**** Given entries ****

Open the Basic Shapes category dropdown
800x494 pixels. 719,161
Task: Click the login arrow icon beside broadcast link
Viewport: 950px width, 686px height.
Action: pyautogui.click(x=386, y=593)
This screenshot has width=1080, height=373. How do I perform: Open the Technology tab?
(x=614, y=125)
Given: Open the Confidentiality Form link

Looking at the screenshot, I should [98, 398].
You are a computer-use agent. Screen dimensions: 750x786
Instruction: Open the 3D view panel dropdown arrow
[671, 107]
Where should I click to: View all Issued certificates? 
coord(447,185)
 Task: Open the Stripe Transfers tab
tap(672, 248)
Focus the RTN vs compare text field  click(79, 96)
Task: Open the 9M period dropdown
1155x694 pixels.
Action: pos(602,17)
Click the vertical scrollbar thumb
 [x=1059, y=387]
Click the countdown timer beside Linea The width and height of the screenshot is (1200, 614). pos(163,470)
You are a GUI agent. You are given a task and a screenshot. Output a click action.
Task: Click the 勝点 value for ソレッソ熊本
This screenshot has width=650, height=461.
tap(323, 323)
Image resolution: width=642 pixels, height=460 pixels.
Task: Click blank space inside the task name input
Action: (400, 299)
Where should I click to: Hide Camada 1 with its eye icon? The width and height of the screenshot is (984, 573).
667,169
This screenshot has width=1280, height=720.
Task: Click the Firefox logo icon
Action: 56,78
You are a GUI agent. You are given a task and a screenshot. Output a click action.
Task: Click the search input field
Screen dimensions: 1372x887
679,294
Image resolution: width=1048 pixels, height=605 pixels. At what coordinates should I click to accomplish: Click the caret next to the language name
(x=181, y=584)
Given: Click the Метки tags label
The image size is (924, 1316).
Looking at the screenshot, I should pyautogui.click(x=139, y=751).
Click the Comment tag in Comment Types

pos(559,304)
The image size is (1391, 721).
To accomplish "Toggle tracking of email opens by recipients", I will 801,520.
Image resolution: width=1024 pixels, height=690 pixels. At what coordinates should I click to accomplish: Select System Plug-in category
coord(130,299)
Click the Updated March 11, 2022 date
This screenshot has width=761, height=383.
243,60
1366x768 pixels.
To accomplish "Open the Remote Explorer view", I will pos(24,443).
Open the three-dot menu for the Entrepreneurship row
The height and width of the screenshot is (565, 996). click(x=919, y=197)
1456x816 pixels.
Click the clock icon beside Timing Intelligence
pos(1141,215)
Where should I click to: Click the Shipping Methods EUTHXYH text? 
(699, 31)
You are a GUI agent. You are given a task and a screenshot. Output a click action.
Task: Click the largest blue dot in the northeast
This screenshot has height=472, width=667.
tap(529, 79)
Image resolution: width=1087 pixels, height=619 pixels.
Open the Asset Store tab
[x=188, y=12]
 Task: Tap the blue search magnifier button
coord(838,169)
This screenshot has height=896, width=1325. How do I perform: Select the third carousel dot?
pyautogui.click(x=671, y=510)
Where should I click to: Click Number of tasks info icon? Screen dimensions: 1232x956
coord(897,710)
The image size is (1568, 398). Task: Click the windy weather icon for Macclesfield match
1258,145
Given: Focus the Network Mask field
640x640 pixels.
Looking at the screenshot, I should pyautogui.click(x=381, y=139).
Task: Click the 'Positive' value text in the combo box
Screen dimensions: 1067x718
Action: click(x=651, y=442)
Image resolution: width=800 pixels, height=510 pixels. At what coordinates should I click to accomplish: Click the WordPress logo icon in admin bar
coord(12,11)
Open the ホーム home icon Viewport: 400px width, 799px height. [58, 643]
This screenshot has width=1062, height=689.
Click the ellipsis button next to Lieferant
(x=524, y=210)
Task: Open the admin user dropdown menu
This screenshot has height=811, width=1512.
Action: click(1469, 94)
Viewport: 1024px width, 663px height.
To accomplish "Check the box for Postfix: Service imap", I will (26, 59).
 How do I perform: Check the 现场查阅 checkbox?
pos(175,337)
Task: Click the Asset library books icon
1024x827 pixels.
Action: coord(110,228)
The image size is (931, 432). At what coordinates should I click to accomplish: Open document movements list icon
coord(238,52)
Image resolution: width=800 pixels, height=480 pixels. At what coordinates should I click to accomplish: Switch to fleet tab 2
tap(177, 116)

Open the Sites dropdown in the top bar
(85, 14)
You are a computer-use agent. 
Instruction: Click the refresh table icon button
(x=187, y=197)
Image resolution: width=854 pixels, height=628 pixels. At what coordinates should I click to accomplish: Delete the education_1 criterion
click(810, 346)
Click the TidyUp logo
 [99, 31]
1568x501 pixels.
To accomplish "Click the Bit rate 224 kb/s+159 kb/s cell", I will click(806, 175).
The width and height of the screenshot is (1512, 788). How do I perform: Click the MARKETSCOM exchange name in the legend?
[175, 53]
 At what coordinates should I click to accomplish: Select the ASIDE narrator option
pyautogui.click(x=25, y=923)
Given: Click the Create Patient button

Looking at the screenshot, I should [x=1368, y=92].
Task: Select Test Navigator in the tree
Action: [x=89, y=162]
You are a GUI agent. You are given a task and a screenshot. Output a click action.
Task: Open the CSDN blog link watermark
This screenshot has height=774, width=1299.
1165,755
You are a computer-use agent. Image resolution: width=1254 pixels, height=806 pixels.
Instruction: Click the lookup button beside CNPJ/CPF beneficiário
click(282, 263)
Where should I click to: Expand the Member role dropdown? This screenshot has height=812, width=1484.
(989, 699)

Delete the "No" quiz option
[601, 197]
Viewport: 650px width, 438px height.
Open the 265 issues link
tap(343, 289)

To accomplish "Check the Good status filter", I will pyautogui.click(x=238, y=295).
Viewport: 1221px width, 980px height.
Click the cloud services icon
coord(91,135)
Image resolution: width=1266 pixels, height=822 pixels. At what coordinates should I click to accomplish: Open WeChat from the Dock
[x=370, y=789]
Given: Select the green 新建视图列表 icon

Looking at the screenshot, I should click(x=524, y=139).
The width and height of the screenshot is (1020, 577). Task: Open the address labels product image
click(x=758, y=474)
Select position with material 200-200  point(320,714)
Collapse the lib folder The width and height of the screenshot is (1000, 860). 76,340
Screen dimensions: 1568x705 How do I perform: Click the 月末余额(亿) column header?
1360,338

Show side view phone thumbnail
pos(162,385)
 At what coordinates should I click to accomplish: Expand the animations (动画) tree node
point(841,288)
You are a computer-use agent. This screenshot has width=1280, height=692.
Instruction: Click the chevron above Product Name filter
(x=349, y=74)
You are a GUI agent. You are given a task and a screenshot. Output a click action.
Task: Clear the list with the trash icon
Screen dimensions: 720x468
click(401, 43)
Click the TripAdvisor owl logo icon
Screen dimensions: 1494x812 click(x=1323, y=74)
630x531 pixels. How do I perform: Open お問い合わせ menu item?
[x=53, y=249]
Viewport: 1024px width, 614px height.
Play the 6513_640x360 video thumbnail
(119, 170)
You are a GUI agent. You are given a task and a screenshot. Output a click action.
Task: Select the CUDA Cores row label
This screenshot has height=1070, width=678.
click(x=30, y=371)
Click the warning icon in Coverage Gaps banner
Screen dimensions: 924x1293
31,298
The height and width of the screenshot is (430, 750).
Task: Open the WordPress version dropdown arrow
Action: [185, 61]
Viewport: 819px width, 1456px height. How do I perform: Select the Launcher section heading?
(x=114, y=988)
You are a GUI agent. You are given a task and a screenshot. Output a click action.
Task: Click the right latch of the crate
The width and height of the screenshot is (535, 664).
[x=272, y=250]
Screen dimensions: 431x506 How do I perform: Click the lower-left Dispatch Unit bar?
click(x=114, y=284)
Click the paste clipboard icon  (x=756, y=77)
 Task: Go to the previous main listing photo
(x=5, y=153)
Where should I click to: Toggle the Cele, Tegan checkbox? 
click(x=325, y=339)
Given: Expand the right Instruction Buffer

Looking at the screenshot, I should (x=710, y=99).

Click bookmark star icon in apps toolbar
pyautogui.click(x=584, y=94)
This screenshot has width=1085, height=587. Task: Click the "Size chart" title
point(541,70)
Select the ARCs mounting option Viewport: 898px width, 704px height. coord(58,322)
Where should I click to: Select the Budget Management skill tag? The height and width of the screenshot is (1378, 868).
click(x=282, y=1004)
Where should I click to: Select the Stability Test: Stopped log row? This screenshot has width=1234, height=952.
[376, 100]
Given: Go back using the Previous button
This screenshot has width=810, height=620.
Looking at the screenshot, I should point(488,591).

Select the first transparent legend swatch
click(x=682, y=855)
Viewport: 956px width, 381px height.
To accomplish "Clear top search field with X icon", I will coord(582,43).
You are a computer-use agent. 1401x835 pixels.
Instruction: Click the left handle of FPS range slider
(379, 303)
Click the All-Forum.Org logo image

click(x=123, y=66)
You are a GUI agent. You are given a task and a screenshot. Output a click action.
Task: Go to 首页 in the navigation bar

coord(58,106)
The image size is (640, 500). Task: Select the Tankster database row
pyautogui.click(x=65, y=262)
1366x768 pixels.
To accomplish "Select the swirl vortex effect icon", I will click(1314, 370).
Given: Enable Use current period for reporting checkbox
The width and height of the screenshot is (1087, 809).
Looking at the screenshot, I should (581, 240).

****

#### Requirement:
Repeat, word for word, the lines from the start of the records to the line that contains "Task: Click the 勝点 value for ソレッソ熊本", both of them included, and no others.

#### Solution for this problem:
Open the Basic Shapes category dropdown
800x494 pixels. 719,161
Task: Click the login arrow icon beside broadcast link
Viewport: 950px width, 686px height.
Action: pyautogui.click(x=386, y=593)
This screenshot has width=1080, height=373. How do I perform: Open the Technology tab?
(x=614, y=125)
Given: Open the Confidentiality Form link

Looking at the screenshot, I should [98, 398].
You are a computer-use agent. Screen dimensions: 750x786
Instruction: Open the 3D view panel dropdown arrow
[671, 107]
Where should I click to: View all Issued certificates? 
coord(447,185)
 Task: Open the Stripe Transfers tab
tap(672, 248)
Focus the RTN vs compare text field  click(79, 96)
Task: Open the 9M period dropdown
1155x694 pixels.
Action: pos(602,17)
Click the vertical scrollbar thumb
 [x=1059, y=387]
Click the countdown timer beside Linea The width and height of the screenshot is (1200, 614). pos(163,470)
You are a GUI agent. You are given a task and a screenshot. Output a click action.
Task: Click the 勝点 value for ソレッソ熊本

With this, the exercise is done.